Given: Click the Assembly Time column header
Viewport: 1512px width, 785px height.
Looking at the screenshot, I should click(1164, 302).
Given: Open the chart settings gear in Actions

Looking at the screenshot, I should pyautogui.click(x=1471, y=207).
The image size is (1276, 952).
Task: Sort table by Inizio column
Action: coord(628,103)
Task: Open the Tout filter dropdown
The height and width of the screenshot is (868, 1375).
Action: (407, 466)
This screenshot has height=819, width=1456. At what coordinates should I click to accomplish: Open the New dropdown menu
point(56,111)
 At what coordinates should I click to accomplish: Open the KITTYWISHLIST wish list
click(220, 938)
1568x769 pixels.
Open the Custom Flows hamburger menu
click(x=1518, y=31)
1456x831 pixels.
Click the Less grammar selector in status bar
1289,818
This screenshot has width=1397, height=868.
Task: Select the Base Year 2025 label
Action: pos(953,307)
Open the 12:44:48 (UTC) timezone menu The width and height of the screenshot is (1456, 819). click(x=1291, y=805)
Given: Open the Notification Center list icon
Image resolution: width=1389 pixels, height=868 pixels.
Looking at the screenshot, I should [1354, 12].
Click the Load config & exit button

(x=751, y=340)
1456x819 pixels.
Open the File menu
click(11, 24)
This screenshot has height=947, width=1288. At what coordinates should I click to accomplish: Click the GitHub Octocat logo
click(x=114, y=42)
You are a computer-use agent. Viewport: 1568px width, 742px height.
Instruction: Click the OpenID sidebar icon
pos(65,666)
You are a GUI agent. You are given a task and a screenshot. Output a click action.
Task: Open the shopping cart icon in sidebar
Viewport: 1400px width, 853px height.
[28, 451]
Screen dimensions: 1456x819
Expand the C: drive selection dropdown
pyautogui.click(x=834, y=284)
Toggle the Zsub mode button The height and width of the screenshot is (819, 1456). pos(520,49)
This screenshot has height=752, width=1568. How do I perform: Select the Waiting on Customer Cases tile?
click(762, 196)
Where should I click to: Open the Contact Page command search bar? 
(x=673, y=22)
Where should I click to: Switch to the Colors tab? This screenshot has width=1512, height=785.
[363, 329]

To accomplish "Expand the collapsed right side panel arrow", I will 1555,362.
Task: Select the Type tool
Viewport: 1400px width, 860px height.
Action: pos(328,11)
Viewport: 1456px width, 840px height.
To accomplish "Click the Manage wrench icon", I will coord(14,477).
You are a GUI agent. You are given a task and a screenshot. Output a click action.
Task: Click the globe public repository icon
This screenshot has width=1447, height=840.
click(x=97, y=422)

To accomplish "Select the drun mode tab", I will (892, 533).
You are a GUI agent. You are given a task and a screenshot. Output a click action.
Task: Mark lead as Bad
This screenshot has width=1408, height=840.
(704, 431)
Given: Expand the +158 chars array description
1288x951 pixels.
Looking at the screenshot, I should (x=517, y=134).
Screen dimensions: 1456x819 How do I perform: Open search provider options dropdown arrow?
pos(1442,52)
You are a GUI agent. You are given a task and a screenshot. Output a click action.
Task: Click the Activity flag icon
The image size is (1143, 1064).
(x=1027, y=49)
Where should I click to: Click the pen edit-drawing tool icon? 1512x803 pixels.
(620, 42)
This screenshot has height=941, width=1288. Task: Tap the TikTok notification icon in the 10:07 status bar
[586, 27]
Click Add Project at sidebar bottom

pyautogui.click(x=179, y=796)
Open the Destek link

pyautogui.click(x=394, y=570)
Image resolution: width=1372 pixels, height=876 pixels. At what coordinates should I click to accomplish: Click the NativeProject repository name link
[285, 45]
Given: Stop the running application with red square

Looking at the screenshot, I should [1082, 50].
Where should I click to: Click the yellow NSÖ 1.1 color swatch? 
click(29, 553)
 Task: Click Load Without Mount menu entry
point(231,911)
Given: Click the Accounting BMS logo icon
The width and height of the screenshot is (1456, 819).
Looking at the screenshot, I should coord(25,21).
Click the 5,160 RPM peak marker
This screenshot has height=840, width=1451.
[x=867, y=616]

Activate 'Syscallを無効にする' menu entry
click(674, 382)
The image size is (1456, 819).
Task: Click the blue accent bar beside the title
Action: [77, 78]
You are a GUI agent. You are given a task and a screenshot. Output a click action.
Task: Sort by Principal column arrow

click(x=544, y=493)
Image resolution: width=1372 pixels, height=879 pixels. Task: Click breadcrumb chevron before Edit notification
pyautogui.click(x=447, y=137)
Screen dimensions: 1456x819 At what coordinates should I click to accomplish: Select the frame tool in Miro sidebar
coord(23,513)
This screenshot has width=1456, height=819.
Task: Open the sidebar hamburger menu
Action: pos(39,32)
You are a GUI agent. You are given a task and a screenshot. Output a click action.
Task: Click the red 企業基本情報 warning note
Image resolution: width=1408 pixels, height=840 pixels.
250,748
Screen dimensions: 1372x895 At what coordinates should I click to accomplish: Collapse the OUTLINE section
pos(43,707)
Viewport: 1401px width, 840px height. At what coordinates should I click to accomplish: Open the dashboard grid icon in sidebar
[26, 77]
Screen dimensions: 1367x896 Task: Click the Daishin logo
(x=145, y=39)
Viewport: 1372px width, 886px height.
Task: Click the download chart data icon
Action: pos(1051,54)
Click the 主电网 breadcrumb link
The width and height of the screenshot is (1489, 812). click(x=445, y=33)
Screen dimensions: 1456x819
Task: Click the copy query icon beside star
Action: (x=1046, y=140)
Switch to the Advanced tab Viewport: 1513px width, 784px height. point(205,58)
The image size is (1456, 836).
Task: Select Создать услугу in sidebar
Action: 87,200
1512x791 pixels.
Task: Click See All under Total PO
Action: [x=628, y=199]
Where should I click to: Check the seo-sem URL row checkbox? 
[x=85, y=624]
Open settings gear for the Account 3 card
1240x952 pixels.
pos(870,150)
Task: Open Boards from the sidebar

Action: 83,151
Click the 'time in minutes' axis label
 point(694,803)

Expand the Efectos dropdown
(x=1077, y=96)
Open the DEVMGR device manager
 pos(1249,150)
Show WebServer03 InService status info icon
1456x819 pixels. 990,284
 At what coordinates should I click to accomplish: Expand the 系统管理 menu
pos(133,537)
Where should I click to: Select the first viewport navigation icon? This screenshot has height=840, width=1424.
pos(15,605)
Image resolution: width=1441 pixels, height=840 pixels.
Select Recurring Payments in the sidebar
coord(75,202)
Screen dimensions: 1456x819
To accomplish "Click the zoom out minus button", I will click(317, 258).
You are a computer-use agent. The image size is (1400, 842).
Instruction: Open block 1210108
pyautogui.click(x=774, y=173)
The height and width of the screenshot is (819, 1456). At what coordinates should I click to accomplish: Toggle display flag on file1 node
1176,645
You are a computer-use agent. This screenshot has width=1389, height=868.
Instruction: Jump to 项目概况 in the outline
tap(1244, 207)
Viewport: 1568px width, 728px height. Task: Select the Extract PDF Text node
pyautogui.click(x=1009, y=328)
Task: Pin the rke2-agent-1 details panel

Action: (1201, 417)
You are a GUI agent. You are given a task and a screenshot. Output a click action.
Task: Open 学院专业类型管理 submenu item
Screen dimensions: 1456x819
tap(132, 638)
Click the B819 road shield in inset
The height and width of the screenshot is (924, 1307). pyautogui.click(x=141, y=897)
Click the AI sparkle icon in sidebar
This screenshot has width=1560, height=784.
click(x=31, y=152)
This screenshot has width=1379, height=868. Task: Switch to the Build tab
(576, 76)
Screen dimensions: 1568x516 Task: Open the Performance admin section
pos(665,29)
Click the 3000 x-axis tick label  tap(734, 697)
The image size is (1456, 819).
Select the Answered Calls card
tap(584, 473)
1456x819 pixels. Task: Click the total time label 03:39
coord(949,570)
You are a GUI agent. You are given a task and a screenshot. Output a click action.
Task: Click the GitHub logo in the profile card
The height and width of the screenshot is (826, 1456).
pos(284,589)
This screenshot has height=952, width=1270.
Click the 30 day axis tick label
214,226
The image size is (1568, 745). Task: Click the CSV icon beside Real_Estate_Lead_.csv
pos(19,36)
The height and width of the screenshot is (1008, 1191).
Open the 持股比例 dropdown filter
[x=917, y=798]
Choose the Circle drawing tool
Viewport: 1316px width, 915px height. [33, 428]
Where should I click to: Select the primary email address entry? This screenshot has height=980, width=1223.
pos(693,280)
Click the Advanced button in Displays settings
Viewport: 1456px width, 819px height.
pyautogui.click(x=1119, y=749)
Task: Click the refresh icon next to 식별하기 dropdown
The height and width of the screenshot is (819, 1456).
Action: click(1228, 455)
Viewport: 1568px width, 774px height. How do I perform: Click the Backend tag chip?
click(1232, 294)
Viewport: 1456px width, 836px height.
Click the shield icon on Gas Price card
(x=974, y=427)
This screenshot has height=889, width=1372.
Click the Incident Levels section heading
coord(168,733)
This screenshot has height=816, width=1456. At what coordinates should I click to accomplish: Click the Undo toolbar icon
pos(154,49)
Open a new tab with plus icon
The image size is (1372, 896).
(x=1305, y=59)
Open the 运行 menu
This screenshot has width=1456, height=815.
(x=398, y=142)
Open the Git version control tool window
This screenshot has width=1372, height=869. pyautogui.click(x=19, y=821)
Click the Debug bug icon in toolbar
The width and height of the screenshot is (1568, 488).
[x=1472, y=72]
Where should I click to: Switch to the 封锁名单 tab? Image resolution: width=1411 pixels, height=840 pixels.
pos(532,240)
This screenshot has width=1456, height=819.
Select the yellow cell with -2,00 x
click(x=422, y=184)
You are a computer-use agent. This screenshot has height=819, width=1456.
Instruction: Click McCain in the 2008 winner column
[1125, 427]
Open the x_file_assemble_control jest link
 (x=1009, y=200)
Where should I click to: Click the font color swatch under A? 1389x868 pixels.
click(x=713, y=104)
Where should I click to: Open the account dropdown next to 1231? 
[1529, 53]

· · · · · · ·

■ TASK REQUIREMENTS ■
Search the lines above for the string "computer", then show every one that has it.

■ RESPONSE TO THE EXERCISE ■
You are a computer-use agent. Viewport: 1568px width, 742px height.
You are a computer-use agent. The image size is (1400, 842).
You are a computer-use agent. This screenshot has width=1389, height=868.
You are a computer-use agent. This screenshot has height=819, width=1456.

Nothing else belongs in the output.